▶ _Direction A_:
Reproduce word for word the part of the fruit fly culture mold thread that opens with the words containing "hey greg, i" and closes with "after the bloom.".
▶ _Direction B_:
In the fruit fly culture mold thread, why does naidahl now use 1/3 and 1/2 measuring cups? Explain in one to three sentences.
▶ _Direction C_:
Carry on the fruit fly culture mold thread by writing the next reply after its final post.

+++ Text extract +++

# MOLD in FF culture



## The_Greg (Sep 10, 2007)

On my second culture, there is mold growing. I think its mold. Its white, and its spreading since yesterday. 

Do i have to scrap the whole culture? Can i feed the flies that are already in there and then scrap the culture?

My first culture is starting to produce with no problems, and i think i used more water in that culture. 

Josh's media....


----------



## naidahl (Jul 13, 2005)

hey greg, i use josh's media too and used to have some mold problems too. my best advice is to meausre it out as accurately as possible and maybe add a teaspoon or two of vinegar. I use 1/3 and 1/2 measuring cups now to be precise with the mix as compared to when i used one large measuring cup with graduations in it. I seriously haven't had a moldy culture from josh's media for months since i turned into such a perfectionist about my cultures, just my .02 cents


----------



## pyro4fun (Jul 27, 2007)

This happened to me in a few cultures with ED's and it was fine you can feed the fly's out and let it grow for a few days if your culture is going to bloom. I was told it won't harm your frogs at all i just kept them for a week than scraped them after the bloom.

+++ Stored rows +++

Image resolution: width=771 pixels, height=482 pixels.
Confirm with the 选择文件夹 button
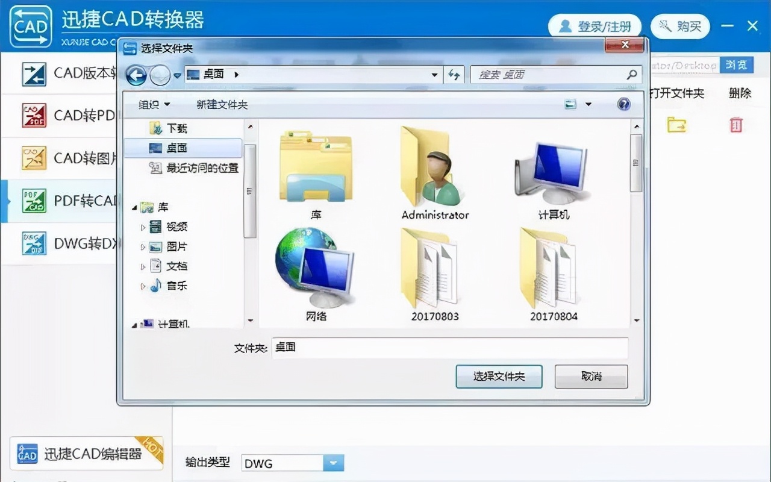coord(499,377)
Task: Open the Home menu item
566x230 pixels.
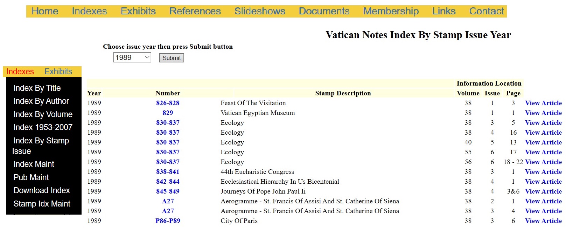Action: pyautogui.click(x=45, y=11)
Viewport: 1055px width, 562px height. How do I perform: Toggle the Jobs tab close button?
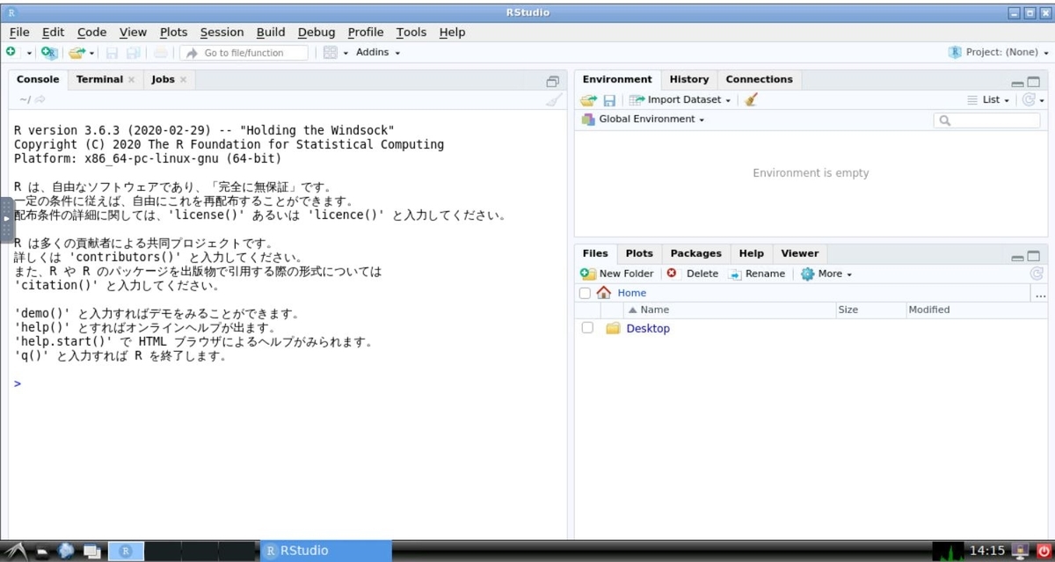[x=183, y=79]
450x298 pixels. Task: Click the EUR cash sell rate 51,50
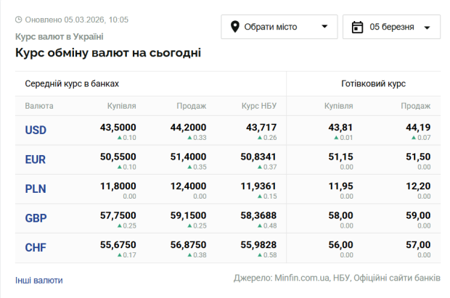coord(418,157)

+++
+++ Stored rows +++

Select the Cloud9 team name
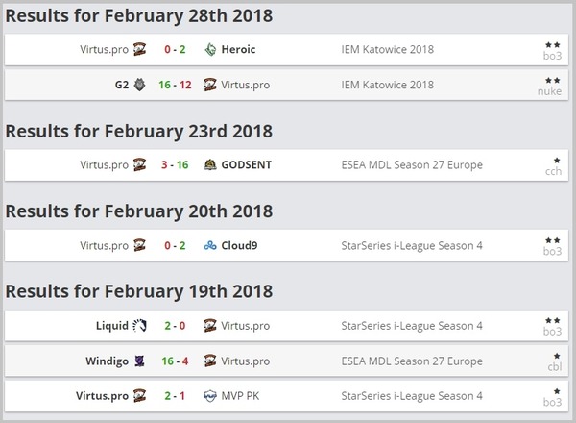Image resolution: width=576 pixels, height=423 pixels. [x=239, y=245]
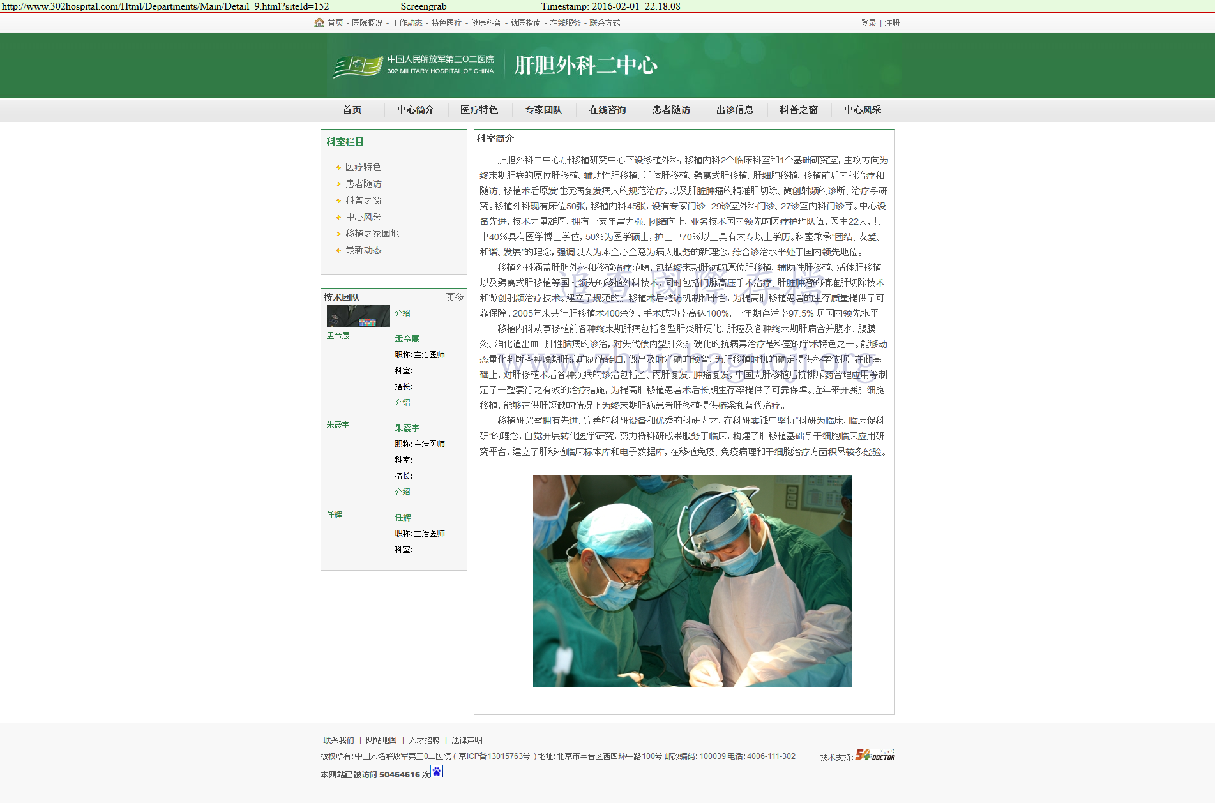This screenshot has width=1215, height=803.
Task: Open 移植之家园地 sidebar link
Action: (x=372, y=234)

+++
+++ Stored rows +++

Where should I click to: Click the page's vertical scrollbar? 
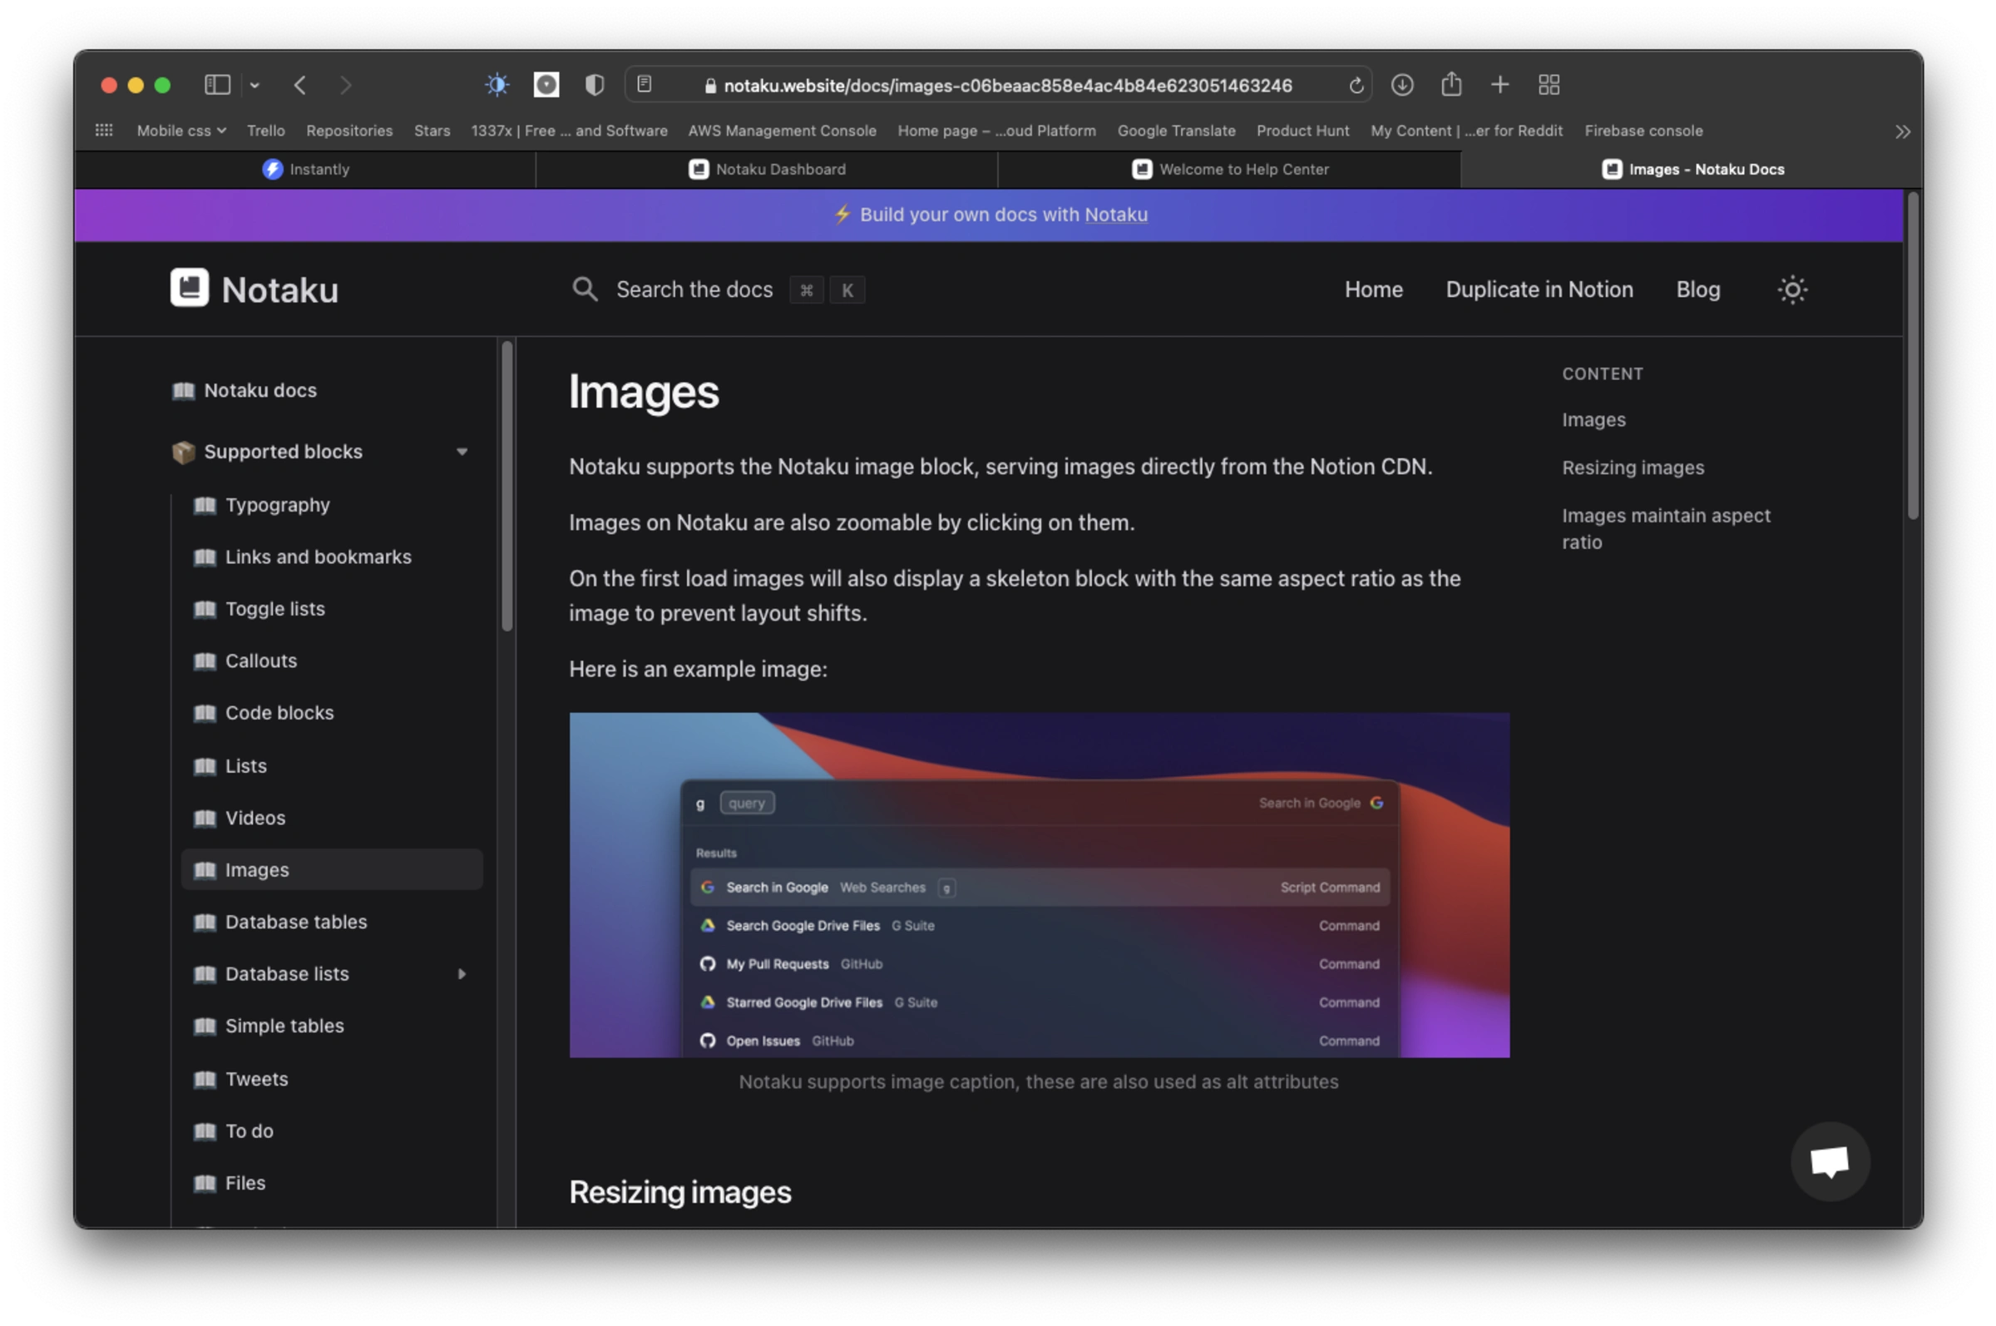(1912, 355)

+++

▶ _Exercise answer A_:
hey greg, i use josh's media too and used to have some mold problems too. my best advice is to meausre it out as accurately as possible and maybe add a teaspoon or two of vinegar. I use 1/3 and 1/2 measuring cups now to be precise with the mix as compared to when i used one large measuring cup with graduations in it. I seriously haven't had a moldy culture from josh's media for months since i turned into such a perfectionist about my cultures, just my .02 cents


----------



## pyro4fun (Jul 27, 2007)

This happened to me in a few cultures with ED's and it was fine you can feed the fly's out and let it grow for a few days if your culture is going to bloom. I was told it won't harm your frogs at all i just kept them for a week than scraped them after the bloom.

▶ _Exercise answer B_:
naidahl uses them to be precise with the mix, which was harder with the single large measuring cup with graduations used before. naidahl's advice is to measure Josh's media as accurately as possible and reports no moldy cultures from it for months since becoming so exact.

▶ _Exercise answer C_:
You can try adding a tbl spoon of vinegar to your water before you mix your next culture it works as a mold inhibitor. and try just a little less water next time. 

It's all in practice you will find what works for you.


----------



## littlefrog (Sep 13, 2005)

I see that sometimes too. Make sure you boil your water before adding dry mix to it, that seems to help. I don't add more vinegar, but that can't hurt.

The mold doesn't hurt the frogs if you feed flies from that container. In my hands, it does seem to slow down the production. A culture usually takes two weeks to produce for me, if it molds over, three or three and half weeks. But I get reasonable production after that.


----------



## joshsfrogs (May 6, 2004)

> Make sure you boil your water before adding dry mix to it, that seems to help.


That is the key with all medias. Methyl Paraben doesn't dissolve in water as easily as we would like. Using boiling water helps mix it in.

Also, don't start cultures with moldy cultures as you will just spread the mold. Keep cultures away from your AC/Heat vents as well because they just shoot mold spores everywhere.

Are you making melanos or hydei cultures?


----------



## SusannahJoy (Jul 3, 2006)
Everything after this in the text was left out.